INRs have emerged as a flexible and expressive technique for representing 3D assets by mapping 3D coordinates to location-specific information such as color and density. However, there are drawbacks to this approach. Acquiring INRs for each sample in the dataset incurs a high computing cost, and the training of downstream generative models becomes more challenging due to the large number of numerical parameters associated with each INR.
This paper aims to advance the current state of INR approaches for diverse and complex 3D implicit representations. Building upon recent works by Chen & Wang and Dupont et al., the researchers adopt a transformer-based encoder, eschewing gradient-based meta-learning methods. This encoder is trained to generate INR parameters for 3D assets. Subsequently, a conditional diffusion model is trained on the encoder’s outputs to produce INRs that represent neural radiance fields (NeRFs) and meshes. This novel approach allows for multiple rendering techniques and seamless integration of INRs into various downstream 3D applications.
In the proposed method, the encoder takes point clouds and rendered views of a 3D asset as inputs, generating the parameters of a multi-layer perceptron (MLP) that represents the asset as an implicit function.

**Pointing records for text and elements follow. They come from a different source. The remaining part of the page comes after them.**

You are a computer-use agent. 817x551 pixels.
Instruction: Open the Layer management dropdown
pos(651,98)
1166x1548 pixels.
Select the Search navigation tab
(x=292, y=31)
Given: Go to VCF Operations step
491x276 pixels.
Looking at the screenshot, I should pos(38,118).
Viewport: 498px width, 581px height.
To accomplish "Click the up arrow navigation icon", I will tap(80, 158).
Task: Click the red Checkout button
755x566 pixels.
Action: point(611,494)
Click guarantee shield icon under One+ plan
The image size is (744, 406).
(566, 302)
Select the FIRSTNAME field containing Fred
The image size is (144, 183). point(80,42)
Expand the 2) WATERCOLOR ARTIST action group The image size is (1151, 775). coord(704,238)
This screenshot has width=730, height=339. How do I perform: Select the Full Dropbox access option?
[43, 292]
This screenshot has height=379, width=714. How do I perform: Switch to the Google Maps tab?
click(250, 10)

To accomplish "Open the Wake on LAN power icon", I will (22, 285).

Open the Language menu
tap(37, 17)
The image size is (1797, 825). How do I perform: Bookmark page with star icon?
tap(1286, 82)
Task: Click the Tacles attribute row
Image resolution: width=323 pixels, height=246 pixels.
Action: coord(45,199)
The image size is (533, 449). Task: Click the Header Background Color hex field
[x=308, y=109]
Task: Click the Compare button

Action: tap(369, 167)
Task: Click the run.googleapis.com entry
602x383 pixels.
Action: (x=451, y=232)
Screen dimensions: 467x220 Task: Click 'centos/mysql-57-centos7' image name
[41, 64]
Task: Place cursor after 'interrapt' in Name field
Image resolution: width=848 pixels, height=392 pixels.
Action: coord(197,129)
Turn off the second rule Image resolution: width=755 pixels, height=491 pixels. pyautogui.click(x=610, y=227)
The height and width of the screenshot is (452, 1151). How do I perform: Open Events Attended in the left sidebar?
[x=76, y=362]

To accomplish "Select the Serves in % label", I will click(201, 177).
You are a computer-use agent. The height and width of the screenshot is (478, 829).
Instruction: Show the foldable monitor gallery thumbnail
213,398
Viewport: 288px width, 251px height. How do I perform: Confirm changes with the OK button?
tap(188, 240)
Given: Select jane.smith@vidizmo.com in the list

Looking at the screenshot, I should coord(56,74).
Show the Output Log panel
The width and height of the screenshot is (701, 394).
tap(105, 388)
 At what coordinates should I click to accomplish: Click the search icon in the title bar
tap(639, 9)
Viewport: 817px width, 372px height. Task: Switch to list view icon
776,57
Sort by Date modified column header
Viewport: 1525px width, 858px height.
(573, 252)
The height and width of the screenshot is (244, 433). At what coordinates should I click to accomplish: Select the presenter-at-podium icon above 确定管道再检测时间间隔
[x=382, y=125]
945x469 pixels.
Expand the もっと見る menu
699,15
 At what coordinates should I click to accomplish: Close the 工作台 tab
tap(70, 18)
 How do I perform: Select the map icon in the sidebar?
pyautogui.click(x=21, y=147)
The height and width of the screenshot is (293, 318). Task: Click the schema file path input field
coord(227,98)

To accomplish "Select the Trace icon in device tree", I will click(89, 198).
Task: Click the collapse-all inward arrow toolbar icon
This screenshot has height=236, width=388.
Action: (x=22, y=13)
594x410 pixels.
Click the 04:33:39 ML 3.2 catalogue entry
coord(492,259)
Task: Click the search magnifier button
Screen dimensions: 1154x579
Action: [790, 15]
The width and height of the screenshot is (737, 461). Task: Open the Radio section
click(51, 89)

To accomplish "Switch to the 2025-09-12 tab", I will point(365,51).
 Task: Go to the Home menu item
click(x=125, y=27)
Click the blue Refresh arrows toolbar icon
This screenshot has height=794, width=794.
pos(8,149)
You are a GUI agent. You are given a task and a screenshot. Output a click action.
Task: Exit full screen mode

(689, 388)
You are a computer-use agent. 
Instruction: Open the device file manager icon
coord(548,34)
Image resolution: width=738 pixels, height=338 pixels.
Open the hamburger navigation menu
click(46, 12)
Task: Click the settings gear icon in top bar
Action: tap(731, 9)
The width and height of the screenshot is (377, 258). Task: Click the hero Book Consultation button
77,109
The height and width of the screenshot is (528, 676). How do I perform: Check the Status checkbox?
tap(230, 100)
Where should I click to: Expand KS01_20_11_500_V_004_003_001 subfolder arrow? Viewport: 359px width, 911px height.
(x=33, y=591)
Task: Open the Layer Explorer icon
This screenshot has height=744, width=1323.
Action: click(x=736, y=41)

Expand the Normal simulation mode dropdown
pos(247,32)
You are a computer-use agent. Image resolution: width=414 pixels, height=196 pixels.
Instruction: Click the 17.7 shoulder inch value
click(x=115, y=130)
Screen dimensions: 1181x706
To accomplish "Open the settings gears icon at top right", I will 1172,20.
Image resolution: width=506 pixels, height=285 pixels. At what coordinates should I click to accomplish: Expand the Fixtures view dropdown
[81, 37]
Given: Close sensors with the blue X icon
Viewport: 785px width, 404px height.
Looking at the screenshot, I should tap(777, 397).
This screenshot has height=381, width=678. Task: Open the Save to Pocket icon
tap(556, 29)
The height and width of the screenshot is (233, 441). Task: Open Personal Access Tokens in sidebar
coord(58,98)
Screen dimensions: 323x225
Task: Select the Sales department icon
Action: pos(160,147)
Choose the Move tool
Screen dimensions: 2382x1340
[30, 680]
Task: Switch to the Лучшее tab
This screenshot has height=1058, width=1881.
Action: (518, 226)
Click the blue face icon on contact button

Leveraging cross-attention mechanisms, the point cloud and input views are processed to yield latent representations in the form of a sequence of vectors. Each vector in this sequence undergoes transformation through a latent bottleneck and projection layer to produce the desired MLP parameters.
To validate the effectiveness of Shap•E, the research team conducted an empirical study comparing it to a baseline model called Point•E, an explicit generative model operating over point clouds. The experiments showcased Shap•E’s superiority, exhibiting faster convergence speeds and achieving comparable, if not superior, performance. Furthermore, Shap•E demonstrated its capability to generate diverse 3D objects without relying on intermediate image representations.
Conlcusion:
The introduction of Shap•E, a conditional generative model leveraging implicit neural representations (INRs) for 3D assets, represents a significant advancement in the market. With its ability to generate complex and diverse 3D objects without relying on intermediate image representations, Shap•E opens up new possibilities for various industries, including entertainment, gaming, virtual reality, and architecture. Its faster convergence speed and comparable or superior performance compared to existing models position Shap•E as a valuable tool for businesses seeking to create realistic and diverse 3D assets efficiently.
Moreover, the incorporation of INRs into downstream applications paves the way for enhanced rendering approaches and improved 3D asset utilization. As the demand for realistic and immersive experiences continues to grow, Shap•E’s innovative capabilities position it at the forefront of the market, offering businesses a competitive edge and unlocking new avenues for creative expression and visual storytelling.